I’ve no idea whether this is related to SDL or not, but an Android update today has caused my app to stop working, and it appears that calls to OpenGLES (1.0) functions are now resulting in a SEGV_ACCERR fault. SDL_GetRendererInfo confirms that I have successfully created an OpenGLES 1.0 context, so I’m mystified.
It’s looking as though (for example) SDL_GL_GetProcAddress(“glEnable”) is returning a different address from dlsym (RTLD_DEFAULT, “glEnable”). What could cause that?

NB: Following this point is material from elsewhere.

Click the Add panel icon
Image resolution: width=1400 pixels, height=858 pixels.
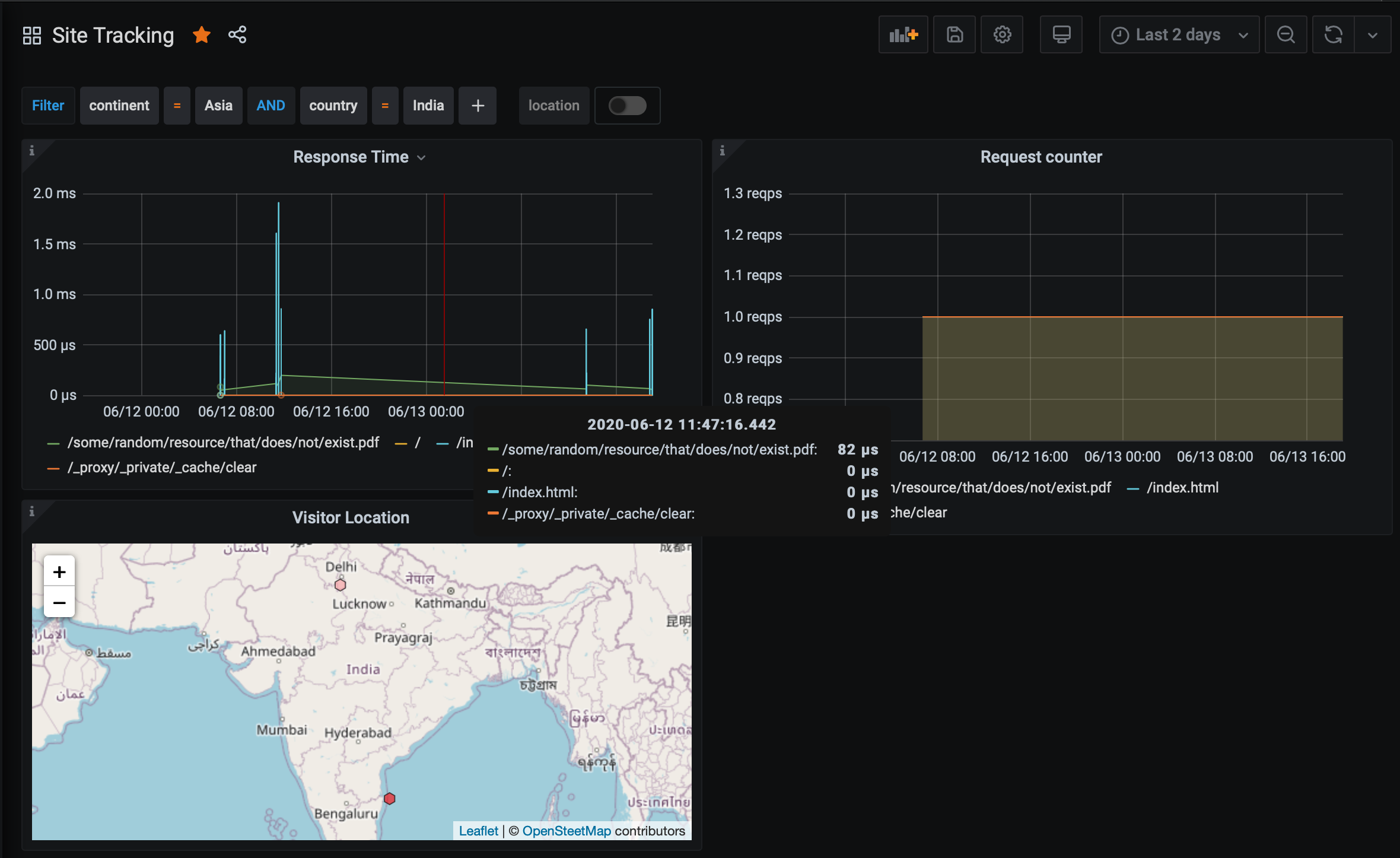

Despite my app successfully opening an OpenGLES 1.0 context, SDL_GL_GetProcAddress is seemingly returning NULL for any function that is not in GLES 2.0! So for example SDL_GL_GetProcAddress(“glLogicOp”) is returning NULL and similarly for “glLightfv”; but non-zero values are returned for “glEnable” and “glClearColor” etc.
dlsym (RTLD_DEFAULT) is returning non-zero values for “glLogicOp” and “glLightfv” etc. but calling those addresses results in an immediate SEGV_ACCERR. So something very strange is happening with address resolution. Where is SDL getting the handle it passes to dlsym?
The architecture is armv7 and the device is a OnePlus 5 phone running OxygenOS 5.0.1 and Android 8.0.0; the issue started only with the latest OS update which arrived yesterday.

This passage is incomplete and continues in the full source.